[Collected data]
☆ ☆ ☆
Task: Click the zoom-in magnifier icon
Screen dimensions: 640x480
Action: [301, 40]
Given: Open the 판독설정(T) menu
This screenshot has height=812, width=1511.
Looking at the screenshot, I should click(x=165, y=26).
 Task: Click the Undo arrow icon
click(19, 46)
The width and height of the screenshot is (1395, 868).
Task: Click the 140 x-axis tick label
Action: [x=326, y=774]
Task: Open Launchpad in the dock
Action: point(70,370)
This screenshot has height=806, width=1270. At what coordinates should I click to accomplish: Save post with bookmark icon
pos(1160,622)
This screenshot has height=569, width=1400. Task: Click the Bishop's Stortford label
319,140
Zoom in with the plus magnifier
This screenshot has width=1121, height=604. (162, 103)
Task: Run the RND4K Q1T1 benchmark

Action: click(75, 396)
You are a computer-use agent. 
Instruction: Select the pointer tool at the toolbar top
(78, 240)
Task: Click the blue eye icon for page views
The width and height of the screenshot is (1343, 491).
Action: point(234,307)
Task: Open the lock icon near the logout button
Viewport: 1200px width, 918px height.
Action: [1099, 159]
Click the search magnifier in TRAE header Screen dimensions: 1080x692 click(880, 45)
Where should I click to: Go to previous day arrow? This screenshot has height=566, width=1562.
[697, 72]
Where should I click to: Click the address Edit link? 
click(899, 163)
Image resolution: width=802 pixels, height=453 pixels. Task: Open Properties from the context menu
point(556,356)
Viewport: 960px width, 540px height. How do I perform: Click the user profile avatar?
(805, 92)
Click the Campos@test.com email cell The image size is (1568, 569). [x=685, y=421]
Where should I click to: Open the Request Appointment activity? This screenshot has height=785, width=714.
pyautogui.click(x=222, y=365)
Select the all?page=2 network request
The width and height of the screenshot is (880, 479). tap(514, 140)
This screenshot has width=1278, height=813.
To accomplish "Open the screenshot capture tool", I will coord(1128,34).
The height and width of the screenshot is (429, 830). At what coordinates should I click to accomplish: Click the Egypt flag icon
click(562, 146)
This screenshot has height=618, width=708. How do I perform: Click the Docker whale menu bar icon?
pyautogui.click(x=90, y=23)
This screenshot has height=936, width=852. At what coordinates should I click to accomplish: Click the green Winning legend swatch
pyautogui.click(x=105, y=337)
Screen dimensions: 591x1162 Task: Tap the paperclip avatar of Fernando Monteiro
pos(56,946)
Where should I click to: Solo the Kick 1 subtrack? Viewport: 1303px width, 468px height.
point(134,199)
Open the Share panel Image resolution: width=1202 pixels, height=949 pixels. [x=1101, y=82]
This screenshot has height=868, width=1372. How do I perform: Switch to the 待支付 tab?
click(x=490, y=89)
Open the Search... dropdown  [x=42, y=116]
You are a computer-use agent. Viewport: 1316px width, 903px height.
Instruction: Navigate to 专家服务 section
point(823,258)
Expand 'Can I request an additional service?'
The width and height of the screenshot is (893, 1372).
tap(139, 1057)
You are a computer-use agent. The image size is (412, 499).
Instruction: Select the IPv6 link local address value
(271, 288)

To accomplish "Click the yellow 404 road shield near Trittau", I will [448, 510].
☆ ☆ ☆
_Problem requirements_
Nothing in the records may be left out; transcribe all of them exactly.

_Solution for this exercise_
Task: Click the zoom-in magnifier icon
Screen dimensions: 640x480
Action: [301, 40]
Given: Open the 판독설정(T) menu
This screenshot has height=812, width=1511.
Looking at the screenshot, I should click(x=165, y=26).
 Task: Click the Undo arrow icon
click(19, 46)
The width and height of the screenshot is (1395, 868).
Task: Click the 140 x-axis tick label
Action: [x=326, y=774]
Task: Open Launchpad in the dock
Action: point(70,370)
This screenshot has height=806, width=1270. At what coordinates should I click to accomplish: Save post with bookmark icon
pos(1160,622)
This screenshot has height=569, width=1400. Task: Click the Bishop's Stortford label
319,140
Zoom in with the plus magnifier
This screenshot has width=1121, height=604. (162, 103)
Task: Run the RND4K Q1T1 benchmark

Action: click(75, 396)
You are a computer-use agent. 
Instruction: Select the pointer tool at the toolbar top
(78, 240)
Task: Click the blue eye icon for page views
The width and height of the screenshot is (1343, 491).
Action: point(234,307)
Task: Open the lock icon near the logout button
Viewport: 1200px width, 918px height.
Action: [1099, 159]
Click the search magnifier in TRAE header Screen dimensions: 1080x692 click(880, 45)
Where should I click to: Go to previous day arrow? This screenshot has height=566, width=1562.
[697, 72]
Where should I click to: Click the address Edit link? 
click(899, 163)
Image resolution: width=802 pixels, height=453 pixels. Task: Open Properties from the context menu
point(556,356)
Viewport: 960px width, 540px height. How do I perform: Click the user profile avatar?
(805, 92)
Click the Campos@test.com email cell The image size is (1568, 569). [x=685, y=421]
Where should I click to: Open the Request Appointment activity? This screenshot has height=785, width=714.
pyautogui.click(x=222, y=365)
Select the all?page=2 network request
The width and height of the screenshot is (880, 479). tap(514, 140)
This screenshot has width=1278, height=813.
To accomplish "Open the screenshot capture tool", I will coord(1128,34).
The height and width of the screenshot is (429, 830). At what coordinates should I click to accomplish: Click the Egypt flag icon
click(562, 146)
This screenshot has height=618, width=708. How do I perform: Click the Docker whale menu bar icon?
pyautogui.click(x=90, y=23)
This screenshot has height=936, width=852. At what coordinates should I click to accomplish: Click the green Winning legend swatch
pyautogui.click(x=105, y=337)
Screen dimensions: 591x1162 Task: Tap the paperclip avatar of Fernando Monteiro
pos(56,946)
Where should I click to: Solo the Kick 1 subtrack? Viewport: 1303px width, 468px height.
point(134,199)
Open the Share panel Image resolution: width=1202 pixels, height=949 pixels. [x=1101, y=82]
This screenshot has height=868, width=1372. How do I perform: Switch to the 待支付 tab?
click(x=490, y=89)
Open the Search... dropdown  [x=42, y=116]
You are a computer-use agent. Viewport: 1316px width, 903px height.
Instruction: Navigate to 专家服务 section
point(823,258)
Expand 'Can I request an additional service?'
The width and height of the screenshot is (893, 1372).
tap(139, 1057)
You are a computer-use agent. The image size is (412, 499).
Instruction: Select the IPv6 link local address value
(271, 288)

To accomplish "Click the yellow 404 road shield near Trittau", I will [448, 510].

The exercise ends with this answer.